I have to say, I'm doing much better than my last post :).
I made it through my week, though missing a couple of main stay friends. I'm noticing that sometimes it's really good to lose what you're used to for a little while (note the little while part) because it really does make you apppreaciate what you have.
I'm not sure if it's due to the beautiful weather but for the most part I've had the best week I can remember having for a long time.
Work went really well, I started a new cleaning job (I know I'm crazy) and I actually enjoyed it a lot. It was time to think on my own, make extra money, and listen to a couple podcosts that made me think a little more. I didn't even notice the extra long work day.
A few things have popped up this week that have given me lots to think on.
Wally and I have pondered quite a bit about the idea of beginning a church relationship again. We decided a while back that this was a very important part of our lives that is missing and we need it. I think we are finally ready to go find it again.
I did some searching on the internet and e-mailing and then shared a phone call. There's potential that we may go back to my old home church. It just really sucks that the group we could attend breaks for the summer and the one that meets throughout the summer is on a night that I work everyweek. We'll have to figure it out and make a point to make some connections at least of some relationships that maybe we can nurture in the mean time.
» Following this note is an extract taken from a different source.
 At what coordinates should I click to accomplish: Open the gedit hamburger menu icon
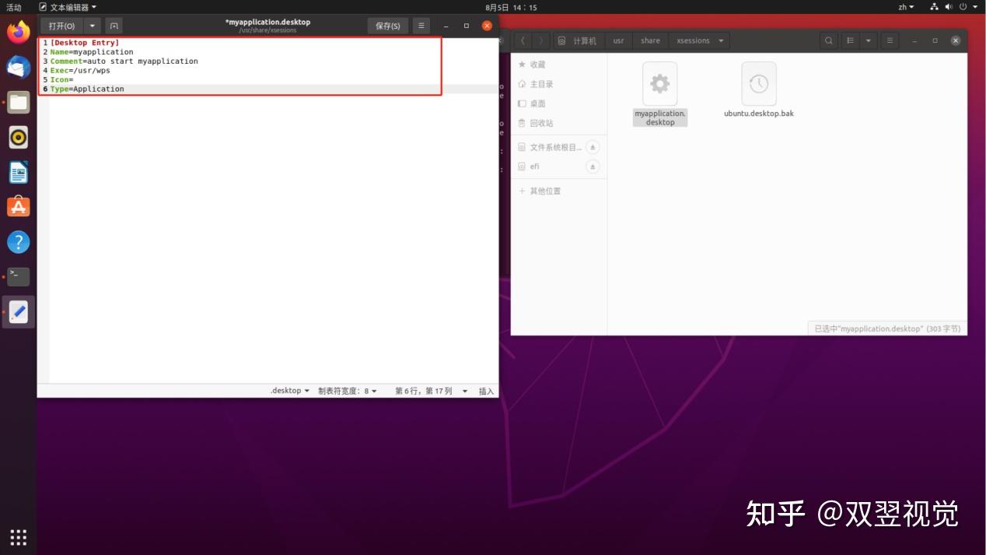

There's another big thing that we've stepped into this week, sort of 'out of no where' but really not. I would love to talk about it more but I think I have to wait a little bit longer.
Aaaaaaand, I've decided to go ahead and do my personal training certification for sure (I can't believe I'm saying that!).
I will admit I fell like much of a fraud considering I've gained a few pounds, taken a break from it and have not been strict with my clean eating as of late. But, I realized the other day that whether or not I'm 'perfect' in those things it's still a dream I want to fulfill (and who knows, maybe having a goal like that will inspire me to be more committed to a lifestyle that ultimately makes me feel really good not only physically but mentally and emotionally as well).
I'm not sure what exactly has inspired these things to come to the forefront of my mind. I know our visit with A-bag last week really reminded us about how important the spiritual part of our lives are.
I know that a recent conversation and acceptance of what God has placed on our hearts urged us with the second item.
Seeing someone I support speak out their own dreams and goals has reminded me of what mine are and that sometimes whether you feel able or not to do or be what you dream about it's up to you to be true to that dream and do your part to make it happen. I really don't want to live with regrets.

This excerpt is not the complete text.